Exercise goal: Repeat the lines of the data exactly, from the first one through the one that contains "[Subscribe] (503, 1089)".
================================
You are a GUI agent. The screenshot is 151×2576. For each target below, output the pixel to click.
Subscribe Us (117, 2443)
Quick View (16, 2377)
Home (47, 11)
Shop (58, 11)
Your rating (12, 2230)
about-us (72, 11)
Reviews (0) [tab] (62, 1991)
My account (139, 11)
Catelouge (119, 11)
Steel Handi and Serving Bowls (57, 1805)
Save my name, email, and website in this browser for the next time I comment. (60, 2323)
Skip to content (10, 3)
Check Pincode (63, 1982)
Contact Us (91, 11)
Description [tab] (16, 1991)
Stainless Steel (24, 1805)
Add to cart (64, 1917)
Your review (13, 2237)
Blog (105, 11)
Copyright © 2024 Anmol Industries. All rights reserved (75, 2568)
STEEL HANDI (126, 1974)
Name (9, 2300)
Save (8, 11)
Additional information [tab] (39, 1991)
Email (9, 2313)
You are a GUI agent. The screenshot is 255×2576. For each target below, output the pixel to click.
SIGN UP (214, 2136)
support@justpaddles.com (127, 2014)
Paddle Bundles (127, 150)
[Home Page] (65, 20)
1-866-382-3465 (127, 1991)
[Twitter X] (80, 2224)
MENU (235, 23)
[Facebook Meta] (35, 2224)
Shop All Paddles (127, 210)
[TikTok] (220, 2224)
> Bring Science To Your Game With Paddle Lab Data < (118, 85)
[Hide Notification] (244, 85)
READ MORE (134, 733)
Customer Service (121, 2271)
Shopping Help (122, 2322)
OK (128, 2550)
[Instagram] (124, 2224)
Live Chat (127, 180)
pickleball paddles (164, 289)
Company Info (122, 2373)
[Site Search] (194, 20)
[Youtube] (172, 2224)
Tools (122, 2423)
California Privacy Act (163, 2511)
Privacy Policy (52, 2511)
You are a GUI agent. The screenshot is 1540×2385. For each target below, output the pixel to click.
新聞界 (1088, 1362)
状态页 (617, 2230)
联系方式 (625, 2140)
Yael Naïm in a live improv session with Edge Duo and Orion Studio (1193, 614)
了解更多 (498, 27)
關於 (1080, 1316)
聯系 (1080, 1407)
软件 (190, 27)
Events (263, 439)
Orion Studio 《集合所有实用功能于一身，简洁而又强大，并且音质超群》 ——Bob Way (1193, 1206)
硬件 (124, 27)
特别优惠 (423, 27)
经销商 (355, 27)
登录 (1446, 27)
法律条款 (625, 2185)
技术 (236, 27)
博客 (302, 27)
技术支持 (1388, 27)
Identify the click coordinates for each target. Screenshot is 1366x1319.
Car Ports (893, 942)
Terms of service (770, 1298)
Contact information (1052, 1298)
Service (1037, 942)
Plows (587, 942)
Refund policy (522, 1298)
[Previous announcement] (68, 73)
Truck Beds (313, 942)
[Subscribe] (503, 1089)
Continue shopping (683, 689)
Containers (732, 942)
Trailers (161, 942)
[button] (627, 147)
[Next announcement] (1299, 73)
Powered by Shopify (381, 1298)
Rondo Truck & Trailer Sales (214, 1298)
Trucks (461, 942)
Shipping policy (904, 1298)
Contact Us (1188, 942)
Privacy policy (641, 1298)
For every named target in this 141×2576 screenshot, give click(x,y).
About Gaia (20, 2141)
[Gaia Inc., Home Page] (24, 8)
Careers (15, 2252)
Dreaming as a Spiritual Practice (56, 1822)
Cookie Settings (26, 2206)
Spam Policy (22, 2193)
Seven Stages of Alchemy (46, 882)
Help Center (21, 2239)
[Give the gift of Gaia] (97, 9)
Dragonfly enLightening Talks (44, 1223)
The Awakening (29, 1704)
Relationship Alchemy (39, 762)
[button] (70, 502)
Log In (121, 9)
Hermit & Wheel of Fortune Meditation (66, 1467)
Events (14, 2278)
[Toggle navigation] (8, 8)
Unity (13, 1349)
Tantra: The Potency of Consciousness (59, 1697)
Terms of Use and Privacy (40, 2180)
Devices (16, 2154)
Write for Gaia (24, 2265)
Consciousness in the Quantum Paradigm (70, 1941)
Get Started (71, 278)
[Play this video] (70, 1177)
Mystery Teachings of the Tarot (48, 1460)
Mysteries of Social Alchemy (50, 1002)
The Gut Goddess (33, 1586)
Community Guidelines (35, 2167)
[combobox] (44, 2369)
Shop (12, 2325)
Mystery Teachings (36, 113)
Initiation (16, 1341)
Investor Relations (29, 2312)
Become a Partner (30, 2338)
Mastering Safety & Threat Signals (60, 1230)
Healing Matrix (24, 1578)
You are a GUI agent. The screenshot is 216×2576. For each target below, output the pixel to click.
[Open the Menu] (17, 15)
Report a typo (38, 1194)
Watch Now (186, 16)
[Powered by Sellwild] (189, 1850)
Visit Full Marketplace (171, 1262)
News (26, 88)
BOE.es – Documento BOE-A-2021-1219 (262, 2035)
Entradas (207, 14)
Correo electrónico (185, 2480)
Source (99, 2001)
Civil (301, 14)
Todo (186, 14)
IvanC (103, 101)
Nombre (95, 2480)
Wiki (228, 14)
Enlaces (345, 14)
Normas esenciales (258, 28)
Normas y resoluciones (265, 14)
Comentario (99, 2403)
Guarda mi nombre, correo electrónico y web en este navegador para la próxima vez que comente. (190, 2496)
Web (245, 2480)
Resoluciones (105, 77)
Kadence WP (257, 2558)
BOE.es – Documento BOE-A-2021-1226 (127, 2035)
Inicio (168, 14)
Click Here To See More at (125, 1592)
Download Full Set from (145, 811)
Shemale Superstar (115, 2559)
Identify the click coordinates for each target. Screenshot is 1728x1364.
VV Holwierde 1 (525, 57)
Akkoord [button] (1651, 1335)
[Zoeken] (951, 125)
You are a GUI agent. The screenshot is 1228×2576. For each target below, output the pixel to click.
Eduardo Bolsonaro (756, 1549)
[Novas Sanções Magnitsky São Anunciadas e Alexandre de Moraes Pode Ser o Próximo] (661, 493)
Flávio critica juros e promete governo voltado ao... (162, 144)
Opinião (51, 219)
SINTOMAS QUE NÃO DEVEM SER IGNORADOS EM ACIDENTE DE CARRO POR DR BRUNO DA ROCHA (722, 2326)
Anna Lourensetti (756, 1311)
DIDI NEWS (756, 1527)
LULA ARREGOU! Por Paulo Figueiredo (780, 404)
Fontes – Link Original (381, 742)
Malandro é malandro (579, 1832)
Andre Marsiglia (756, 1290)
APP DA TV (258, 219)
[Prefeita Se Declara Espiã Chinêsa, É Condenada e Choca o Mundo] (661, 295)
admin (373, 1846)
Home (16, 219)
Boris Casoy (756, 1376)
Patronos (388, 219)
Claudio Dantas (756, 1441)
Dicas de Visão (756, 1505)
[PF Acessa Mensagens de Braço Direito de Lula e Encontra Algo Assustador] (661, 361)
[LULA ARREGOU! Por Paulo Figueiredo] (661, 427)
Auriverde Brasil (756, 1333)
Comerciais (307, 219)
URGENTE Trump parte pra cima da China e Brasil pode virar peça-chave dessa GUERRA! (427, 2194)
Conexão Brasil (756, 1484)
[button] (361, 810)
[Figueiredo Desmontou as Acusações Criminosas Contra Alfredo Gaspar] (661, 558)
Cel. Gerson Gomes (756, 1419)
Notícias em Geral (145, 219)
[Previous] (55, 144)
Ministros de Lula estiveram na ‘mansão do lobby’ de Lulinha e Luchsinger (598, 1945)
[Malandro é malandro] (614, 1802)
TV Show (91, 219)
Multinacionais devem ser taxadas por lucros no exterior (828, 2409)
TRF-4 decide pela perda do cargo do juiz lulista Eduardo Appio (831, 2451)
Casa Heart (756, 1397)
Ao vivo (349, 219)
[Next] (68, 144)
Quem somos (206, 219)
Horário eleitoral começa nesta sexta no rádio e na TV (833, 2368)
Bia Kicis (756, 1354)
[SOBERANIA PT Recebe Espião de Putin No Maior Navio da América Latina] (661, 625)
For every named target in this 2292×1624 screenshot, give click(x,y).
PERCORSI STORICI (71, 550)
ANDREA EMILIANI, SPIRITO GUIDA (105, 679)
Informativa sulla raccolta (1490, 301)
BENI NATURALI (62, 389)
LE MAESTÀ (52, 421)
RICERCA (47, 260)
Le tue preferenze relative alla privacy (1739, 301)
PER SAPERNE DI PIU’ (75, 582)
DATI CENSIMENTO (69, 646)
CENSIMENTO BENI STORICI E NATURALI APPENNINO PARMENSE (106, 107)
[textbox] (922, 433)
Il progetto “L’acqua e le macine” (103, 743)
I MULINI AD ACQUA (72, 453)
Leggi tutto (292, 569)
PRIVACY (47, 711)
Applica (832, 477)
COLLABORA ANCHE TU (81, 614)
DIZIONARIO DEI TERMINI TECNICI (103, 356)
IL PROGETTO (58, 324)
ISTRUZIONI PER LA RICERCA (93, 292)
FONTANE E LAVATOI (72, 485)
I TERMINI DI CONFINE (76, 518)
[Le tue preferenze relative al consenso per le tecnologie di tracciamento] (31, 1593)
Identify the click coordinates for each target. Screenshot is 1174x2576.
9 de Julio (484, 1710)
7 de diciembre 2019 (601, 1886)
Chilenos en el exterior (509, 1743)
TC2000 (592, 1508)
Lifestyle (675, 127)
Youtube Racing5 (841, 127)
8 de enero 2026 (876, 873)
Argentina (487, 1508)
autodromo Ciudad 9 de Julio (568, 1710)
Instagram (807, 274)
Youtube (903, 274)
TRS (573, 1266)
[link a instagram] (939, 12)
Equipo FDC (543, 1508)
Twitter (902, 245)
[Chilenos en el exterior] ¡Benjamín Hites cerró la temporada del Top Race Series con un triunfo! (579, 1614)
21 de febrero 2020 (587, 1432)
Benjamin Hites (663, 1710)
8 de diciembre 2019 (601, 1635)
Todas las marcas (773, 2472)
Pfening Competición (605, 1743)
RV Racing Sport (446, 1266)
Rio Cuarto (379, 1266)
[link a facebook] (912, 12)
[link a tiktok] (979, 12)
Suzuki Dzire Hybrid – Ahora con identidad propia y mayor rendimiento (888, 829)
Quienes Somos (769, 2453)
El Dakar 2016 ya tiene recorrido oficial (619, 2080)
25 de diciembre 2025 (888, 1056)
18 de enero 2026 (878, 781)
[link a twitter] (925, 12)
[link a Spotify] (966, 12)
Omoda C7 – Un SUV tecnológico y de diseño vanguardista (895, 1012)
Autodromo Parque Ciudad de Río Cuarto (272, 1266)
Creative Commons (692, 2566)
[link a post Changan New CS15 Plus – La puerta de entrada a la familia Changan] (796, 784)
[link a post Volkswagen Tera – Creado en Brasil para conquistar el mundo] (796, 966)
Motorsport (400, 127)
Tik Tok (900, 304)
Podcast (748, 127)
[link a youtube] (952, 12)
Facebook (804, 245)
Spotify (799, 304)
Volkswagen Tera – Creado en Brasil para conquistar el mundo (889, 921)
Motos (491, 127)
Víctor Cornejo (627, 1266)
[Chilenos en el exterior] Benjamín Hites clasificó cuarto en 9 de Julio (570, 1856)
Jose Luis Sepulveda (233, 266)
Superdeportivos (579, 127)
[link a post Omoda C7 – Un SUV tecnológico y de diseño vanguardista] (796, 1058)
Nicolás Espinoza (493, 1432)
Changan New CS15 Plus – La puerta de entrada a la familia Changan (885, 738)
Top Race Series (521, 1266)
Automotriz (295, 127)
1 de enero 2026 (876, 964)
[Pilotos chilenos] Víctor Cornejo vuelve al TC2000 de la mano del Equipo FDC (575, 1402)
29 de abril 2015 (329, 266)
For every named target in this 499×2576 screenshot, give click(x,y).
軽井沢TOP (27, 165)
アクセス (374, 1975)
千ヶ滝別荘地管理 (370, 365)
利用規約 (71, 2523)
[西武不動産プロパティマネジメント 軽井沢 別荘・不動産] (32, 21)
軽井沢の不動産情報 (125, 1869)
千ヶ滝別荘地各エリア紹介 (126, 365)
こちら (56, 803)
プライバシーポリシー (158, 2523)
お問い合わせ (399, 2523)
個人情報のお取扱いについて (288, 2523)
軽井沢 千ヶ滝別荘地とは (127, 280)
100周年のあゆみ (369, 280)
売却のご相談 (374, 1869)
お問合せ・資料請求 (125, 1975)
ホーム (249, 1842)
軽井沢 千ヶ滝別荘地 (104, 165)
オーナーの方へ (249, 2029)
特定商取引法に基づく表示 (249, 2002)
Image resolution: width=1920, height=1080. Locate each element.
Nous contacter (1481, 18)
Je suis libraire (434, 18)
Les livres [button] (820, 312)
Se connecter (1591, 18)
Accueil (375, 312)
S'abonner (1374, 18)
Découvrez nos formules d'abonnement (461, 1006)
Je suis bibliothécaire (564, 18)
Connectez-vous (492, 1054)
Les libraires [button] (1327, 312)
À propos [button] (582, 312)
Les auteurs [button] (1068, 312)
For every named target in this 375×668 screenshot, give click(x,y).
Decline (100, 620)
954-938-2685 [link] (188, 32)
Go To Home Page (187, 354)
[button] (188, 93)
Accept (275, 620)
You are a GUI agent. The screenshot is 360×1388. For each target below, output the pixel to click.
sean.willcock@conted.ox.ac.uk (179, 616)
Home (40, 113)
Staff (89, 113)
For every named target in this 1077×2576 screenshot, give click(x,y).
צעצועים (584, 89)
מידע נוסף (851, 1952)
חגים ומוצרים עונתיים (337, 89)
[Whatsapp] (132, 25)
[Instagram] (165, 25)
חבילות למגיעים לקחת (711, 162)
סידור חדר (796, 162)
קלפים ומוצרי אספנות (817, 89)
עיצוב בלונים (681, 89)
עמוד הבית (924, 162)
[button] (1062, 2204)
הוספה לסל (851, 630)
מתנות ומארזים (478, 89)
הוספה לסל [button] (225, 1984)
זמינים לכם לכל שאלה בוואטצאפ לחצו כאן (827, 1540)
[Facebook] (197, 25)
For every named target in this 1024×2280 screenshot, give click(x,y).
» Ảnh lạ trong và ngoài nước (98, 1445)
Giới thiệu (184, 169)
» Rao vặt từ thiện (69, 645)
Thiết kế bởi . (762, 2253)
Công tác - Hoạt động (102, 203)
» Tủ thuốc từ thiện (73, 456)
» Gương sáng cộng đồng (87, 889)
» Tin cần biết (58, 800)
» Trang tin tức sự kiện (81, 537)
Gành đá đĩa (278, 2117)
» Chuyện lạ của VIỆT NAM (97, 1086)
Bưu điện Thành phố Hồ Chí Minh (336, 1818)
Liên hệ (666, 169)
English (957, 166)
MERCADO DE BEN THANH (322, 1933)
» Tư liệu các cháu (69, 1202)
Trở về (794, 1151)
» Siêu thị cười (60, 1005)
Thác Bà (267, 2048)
================================
Response area:
You are a GUI agent. The screenshot is 151×2576. For each target below, output the pixel to click.
Subscribe Us (117, 2443)
Quick View (16, 2377)
Home (47, 11)
Shop (58, 11)
Your rating (12, 2230)
about-us (72, 11)
Reviews (0) [tab] (62, 1991)
My account (139, 11)
Catelouge (119, 11)
Steel Handi and Serving Bowls (57, 1805)
Save my name, email, and website in this browser for the next time I comment. (60, 2323)
Skip to content (10, 3)
Check Pincode (63, 1982)
Contact Us (91, 11)
Description [tab] (16, 1991)
Stainless Steel (24, 1805)
Add to cart (64, 1917)
Your review (13, 2237)
Blog (105, 11)
Copyright © 2024 Anmol Industries. All rights reserved (75, 2568)
STEEL HANDI (126, 1974)
Name (9, 2300)
Save (8, 11)
Additional information [tab] (39, 1991)
Email (9, 2313)
You are a GUI agent. The screenshot is 255×2576. For each target below, output the pixel to click.
SIGN UP (214, 2136)
support@justpaddles.com (127, 2014)
Paddle Bundles (127, 150)
[Home Page] (65, 20)
1-866-382-3465 (127, 1991)
[Twitter X] (80, 2224)
MENU (235, 23)
[Facebook Meta] (35, 2224)
Shop All Paddles (127, 210)
[TikTok] (220, 2224)
> Bring Science To Your Game With Paddle Lab Data < (118, 85)
[Hide Notification] (244, 85)
READ MORE (134, 733)
Customer Service (121, 2271)
Shopping Help (122, 2322)
OK (128, 2550)
[Instagram] (124, 2224)
Live Chat (127, 180)
pickleball paddles (164, 289)
Company Info (122, 2373)
[Site Search] (194, 20)
[Youtube] (172, 2224)
Tools (122, 2423)
California Privacy Act (163, 2511)
Privacy Policy (52, 2511)
You are a GUI agent. The screenshot is 1540×2385. For each target below, output the pixel to click.
新聞界 (1088, 1362)
状态页 (617, 2230)
联系方式 (625, 2140)
Yael Naïm in a live improv session with Edge Duo and Orion Studio (1193, 614)
了解更多 (498, 27)
關於 (1080, 1316)
聯系 (1080, 1407)
软件 (190, 27)
Events (263, 439)
Orion Studio 《集合所有实用功能于一身，简洁而又强大，并且音质超群》 ——Bob Way (1193, 1206)
硬件 (124, 27)
特别优惠 (423, 27)
经销商 (355, 27)
登录 (1446, 27)
法律条款 (625, 2185)
技术 (236, 27)
博客 (302, 27)
技术支持 (1388, 27)
Identify the click coordinates for each target. Screenshot is 1366x1319.
Car Ports (893, 942)
Terms of service (770, 1298)
Contact information (1052, 1298)
Service (1037, 942)
Plows (587, 942)
Refund policy (522, 1298)
[Previous announcement] (68, 73)
Truck Beds (313, 942)
[Subscribe] (503, 1089)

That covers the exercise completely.